**TRECHO SELECIONADO:**
Dimmi Amora e Vera Araújo
Moradores de 101 comunidades carentes da capital rompem a lei do silêncio e ganham voz numa pesquisa que, entre outros resultados, quebra mitos — como o de que o veículo blindado da polícia, o caveirão, usado em operações nas favelas, não é bem aceito pela população.
Também foram postos à prova temas como a legalização de drogas leves e a adoção da pena de morte no Brasil, rejeitadas pela maioria (respectivamente, 60,5% e 54% dos entrevistados). Já a intervenção das Forças Armadas nas comunidades foi aprovada pela maior parte (48,9%) das 1.074 pessoas ouvidas.
A grande surpresa foi a aprovação do blindado (por 48% dos moradores, enquanto 29% se disseram contrários à sua utilização). O percentual de apoio é maior na Zona Oeste (61,4%), entre homens (53,4%), os mais jovens, os de menor renda e entre os analfabetos e com curso superior. Ele é menor na Zona Norte (33,6%), entre as mulheres, os mais velhos, quem tem maior renda e aqueles com escolaridade entre 1ae 4aséries.
Responsável por encomendar o levantamento, feito pelo Instituto Brasileiro de Pesquisa Social (IBPS), o coordenador da Central Única das Favelas (Cufa), Celso Athayde, se surpreendeu com o alto índice de aprovação do caveirão. O veículo, usado pela polícia do Rio desde o início da década, sofre forte rejeição dos movimentos de defesa dos direitos humanos.
— Foi uma grande surpresa. Acreditei que a condenação seria muito maior. No entanto, a partir dessa pesquisa, passei a acreditar que o problema não está no caveirão, que, lógico, tem que proteger a vida dos agentes da lei e da ordem. O problema está em quem o conduz, quem está dentro dele. A questão central está na real intenção dos policiais na hora da incursão — afirma Celso
Morador: blindado valorizou imóveis
Morador há 38 anos de uma favela da Zona Oeste, Francisco (nome fictício), de 82 anos, considera o caveirão a principal arma da polícia para impor a ordem nas comunidades dominadas pelo tráfico: — Quando me mudei para cá, um apartamento valia R$ 30 mil. Há cerca de 20 anos, o tráfico se instalou e, a partir daí, os preços despencaram.
Tinha gente que conseguia no máximo R$ 5 mil, quando não largava tudo para fugir dos bandidos. Hoje, com a entrada do caveirão, os imóveis voltaram a ser valorizados: um apartamento de três quartos custa R$ 10 mil.
A monitora Vânia Márcia Gomes da Silva, de 43 anos, que, em 24 de maio de 2006, aos gritos, conseguiu cessar o tiroteio entre policiais e traficantes, quando o ônibus escolar em que viajava ficou no meio de um fogo cruzado na Rocinha, discorda de Francisco. Para ela, só os policiais ficam protegidos dentro dos blindados.
— Sou contra o caveirão, pois a bala sempre sobra para o inocente. Eles atiram lá de dentro e a gente nem vê quem é o policial — justifica Vânia.
Como chefe da Coordenadoria de Recursos Especiais (Core), uma das forças policiais que mais utilizam os blindados em incursões nas favelas, o delegado Rodrigo Oliveira comemora os resultados do levantamento.

**LINHAS ARMAZENADAS:**
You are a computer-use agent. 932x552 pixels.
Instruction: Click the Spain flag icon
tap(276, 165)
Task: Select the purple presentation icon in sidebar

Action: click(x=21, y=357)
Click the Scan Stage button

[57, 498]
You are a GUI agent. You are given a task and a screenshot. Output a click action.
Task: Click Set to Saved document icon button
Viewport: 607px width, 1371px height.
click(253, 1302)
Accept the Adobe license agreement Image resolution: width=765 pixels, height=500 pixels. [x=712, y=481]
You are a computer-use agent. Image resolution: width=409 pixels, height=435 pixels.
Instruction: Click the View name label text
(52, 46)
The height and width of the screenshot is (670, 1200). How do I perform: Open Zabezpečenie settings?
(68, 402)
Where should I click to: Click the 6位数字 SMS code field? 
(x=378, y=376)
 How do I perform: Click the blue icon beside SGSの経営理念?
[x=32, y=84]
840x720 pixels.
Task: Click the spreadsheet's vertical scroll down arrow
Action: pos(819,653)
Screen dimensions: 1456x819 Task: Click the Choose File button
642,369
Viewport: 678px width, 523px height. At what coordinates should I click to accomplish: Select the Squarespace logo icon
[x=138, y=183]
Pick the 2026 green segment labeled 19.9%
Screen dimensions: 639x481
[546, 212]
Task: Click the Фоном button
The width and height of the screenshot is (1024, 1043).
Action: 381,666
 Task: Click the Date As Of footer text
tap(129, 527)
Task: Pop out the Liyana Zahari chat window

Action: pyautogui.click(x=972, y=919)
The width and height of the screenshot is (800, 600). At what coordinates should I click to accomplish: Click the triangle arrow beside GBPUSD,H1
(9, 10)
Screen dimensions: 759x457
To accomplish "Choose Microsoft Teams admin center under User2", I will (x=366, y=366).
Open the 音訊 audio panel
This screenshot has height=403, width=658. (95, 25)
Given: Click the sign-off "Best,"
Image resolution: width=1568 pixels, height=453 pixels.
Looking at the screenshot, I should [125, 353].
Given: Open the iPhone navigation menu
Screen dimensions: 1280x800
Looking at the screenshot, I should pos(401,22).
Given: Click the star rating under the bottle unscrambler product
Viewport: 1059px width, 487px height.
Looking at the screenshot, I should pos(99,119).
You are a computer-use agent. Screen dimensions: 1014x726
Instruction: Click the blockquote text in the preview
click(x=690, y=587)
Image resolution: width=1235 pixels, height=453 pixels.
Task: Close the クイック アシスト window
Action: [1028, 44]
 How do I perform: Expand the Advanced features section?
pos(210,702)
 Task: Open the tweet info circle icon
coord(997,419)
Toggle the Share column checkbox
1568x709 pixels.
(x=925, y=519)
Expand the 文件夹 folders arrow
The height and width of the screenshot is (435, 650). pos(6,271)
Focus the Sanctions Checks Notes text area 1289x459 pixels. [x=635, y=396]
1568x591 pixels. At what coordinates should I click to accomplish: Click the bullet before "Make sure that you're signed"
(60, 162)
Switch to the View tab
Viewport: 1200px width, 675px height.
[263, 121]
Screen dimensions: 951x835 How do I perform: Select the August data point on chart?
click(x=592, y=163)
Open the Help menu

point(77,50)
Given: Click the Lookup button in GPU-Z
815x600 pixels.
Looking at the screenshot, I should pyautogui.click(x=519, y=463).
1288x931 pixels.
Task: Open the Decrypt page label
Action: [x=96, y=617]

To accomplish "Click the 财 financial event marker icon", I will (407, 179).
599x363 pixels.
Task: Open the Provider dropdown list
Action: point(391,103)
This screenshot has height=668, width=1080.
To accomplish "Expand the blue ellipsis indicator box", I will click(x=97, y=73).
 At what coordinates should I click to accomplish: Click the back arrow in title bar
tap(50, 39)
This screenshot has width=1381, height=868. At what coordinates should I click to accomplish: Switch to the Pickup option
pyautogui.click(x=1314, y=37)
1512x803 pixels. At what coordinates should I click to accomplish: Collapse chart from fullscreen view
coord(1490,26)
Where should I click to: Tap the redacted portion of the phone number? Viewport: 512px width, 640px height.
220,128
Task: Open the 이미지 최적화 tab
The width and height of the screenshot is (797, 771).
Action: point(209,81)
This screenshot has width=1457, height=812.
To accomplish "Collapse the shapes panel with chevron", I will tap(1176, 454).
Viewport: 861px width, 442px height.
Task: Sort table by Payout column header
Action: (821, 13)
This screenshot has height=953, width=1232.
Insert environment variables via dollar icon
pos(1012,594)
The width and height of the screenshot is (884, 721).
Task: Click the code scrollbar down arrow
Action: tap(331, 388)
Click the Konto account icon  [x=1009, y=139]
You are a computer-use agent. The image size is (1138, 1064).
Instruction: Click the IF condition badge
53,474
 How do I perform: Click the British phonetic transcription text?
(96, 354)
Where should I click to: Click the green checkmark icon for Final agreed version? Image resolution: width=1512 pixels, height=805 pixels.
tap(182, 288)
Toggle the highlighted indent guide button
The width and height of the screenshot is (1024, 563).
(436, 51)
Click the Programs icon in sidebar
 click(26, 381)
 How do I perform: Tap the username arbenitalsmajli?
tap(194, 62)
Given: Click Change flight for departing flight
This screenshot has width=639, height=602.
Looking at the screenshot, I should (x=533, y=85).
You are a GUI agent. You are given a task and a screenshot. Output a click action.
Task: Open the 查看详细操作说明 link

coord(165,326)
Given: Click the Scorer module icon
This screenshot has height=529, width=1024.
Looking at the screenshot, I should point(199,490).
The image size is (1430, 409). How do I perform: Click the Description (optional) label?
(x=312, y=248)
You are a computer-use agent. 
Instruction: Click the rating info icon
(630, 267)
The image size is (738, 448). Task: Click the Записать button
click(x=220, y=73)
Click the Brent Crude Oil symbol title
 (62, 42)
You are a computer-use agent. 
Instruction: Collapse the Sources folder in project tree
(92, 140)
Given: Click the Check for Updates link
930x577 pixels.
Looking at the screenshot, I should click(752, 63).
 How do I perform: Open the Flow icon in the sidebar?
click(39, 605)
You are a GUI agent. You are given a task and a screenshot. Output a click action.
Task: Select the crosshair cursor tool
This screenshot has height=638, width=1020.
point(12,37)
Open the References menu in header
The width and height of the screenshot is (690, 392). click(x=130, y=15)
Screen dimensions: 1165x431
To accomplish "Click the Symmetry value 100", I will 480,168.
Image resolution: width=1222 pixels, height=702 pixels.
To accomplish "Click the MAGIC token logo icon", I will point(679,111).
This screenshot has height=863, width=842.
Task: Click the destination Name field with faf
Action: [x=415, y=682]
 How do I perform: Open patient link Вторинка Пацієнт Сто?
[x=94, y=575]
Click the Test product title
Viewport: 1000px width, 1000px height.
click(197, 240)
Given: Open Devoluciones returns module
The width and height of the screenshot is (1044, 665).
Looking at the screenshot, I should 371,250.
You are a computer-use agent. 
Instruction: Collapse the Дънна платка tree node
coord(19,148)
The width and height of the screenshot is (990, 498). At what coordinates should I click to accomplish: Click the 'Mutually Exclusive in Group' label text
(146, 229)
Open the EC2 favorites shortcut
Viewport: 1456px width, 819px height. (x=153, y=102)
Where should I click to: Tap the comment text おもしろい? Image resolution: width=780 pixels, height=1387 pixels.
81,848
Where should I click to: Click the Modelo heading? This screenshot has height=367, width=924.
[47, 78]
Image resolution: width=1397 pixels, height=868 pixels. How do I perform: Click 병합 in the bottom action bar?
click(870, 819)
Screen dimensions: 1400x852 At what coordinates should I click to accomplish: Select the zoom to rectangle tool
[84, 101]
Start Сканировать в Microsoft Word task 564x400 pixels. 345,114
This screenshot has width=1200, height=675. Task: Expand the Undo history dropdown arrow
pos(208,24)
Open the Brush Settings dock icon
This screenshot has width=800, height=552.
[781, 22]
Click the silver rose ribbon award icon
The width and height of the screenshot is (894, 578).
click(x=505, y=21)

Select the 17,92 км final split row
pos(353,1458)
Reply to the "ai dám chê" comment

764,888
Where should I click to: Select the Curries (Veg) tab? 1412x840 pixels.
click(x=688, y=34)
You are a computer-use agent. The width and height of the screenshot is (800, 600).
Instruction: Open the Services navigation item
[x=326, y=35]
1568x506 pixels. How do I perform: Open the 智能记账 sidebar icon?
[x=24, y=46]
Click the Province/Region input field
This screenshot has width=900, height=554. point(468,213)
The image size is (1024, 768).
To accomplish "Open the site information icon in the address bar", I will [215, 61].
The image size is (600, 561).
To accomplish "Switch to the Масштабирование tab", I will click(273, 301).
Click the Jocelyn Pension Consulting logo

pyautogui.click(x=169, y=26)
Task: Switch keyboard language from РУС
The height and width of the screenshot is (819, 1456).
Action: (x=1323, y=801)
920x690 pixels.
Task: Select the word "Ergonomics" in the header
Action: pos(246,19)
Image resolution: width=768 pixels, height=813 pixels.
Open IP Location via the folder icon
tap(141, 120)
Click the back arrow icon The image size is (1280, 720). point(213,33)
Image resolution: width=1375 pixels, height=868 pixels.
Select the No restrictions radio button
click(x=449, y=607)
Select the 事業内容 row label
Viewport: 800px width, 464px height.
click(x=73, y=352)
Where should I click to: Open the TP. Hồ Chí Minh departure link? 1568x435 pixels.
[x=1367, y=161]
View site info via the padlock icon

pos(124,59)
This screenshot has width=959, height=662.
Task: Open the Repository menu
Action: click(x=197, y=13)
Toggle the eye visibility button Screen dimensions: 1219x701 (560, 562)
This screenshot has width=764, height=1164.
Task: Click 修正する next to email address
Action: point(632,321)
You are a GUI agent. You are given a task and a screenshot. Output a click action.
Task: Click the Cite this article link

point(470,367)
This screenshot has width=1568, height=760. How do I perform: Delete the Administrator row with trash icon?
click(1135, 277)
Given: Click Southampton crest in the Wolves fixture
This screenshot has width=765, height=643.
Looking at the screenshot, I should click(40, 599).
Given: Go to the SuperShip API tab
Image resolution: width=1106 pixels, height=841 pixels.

**TAREFAS A RESOLVER:**
1) Imprima, do texto sobre a pesquisa nas favelas, a parte que se abre com as palavras que contêm "Dimmi Amora e" e se fecha com "aceito pela população.".
2) Prossiga o texto sobre a pesquisa nas favelas do Rio a partir da última frase apresentada.

**RESPOSTAS DO EXERCÍCIO:**
1)
Dimmi Amora e Vera Araújo
Moradores de 101 comunidades carentes da capital rompem a lei do silêncio e ganham voz numa pesquisa que, entre outros resultados, quebra mitos — como o de que o veículo blindado da polícia, o caveirão, usado em operações nas favelas, não é bem aceito pela população.

2)
Ele ressalta que, pela primeira vez, uma pesquisa ouviu realmente os moradores. Segundo o delegado, os entrevistados entenderam a importância do veículo para a proteção dos policiais: — O blindado é uma tendência mundial. Acabei de chegar do Haiti e presenciei que é comum, nas operações em uma única favela, utilizarem de 25 a 33 blindados. Eles são empregados inclusive no patrulhamento das ruas. Esses carros diminuem o risco inclusive de bala perdida, pois só são usados para o transporte de policiais — garante Rodrigo.
O fato de o caveirão ter maior índice de aprovação na Zona Oeste (61,4%) pode ser explicado, segundo o coordenador da Core, pelo fato de nessa região a maioria das favelas ser plana. Nesse tipo de terreno, é mais fácil manobrar o blindado e ele ganha maior agilidade.
O coronel José Vicente da Silva Filho, ex-secretário nacional de Segurança Pública, mestre em psicologia social, enfatiza a importância de pesquisas que ouçam mais a comunidade carente. Segundo ele, o único parâmetro usado pelas secretarias de Segurança são os boletins de ocorrência, que acabam sendo frios e não refletem a realidade das vítimas. O oficial também se surpreendeu com o nível de aprovação do uso do caveirão.
— A população está entendendo a necessidade do blindado. O que eu sou contra, particularmente, é o uso da caveira com o punhal atravessado como símbolo do blindado do Bope, mas a proteção do policial é importante, pois ele fica muito vulnerável nessas áreas conflagradas.
No perfil dos pesquisados, foi encontrado apenas 1% de analfabetos.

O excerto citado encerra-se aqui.